PROMPT:
Having located "ビジネス一覧 (69, 95)" in the records below, repeat exactly the line it is on and all subsequent lines, ending with the last.

GIVEN INFORMATION:
Segment Open
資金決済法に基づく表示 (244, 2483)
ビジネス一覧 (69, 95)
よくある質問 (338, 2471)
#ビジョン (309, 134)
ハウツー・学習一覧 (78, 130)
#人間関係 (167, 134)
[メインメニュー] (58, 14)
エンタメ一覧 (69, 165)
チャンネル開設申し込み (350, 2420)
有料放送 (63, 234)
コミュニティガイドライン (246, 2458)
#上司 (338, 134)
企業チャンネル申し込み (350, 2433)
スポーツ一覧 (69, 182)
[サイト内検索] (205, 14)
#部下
Segment Closed
SOLVED PROBLEM:
ビジネス一覧 (69, 95)
よくある質問 (338, 2471)
#ビジョン (309, 134)
ハウツー・学習一覧 (78, 130)
#人間関係 (167, 134)
[メインメニュー] (58, 14)
エンタメ一覧 (69, 165)
チャンネル開設申し込み (350, 2420)
有料放送 (63, 234)
コミュニティガイドライン (246, 2458)
#上司 (338, 134)
企業チャンネル申し込み (350, 2433)
スポーツ一覧 (69, 182)
[サイト内検索] (205, 14)
#部下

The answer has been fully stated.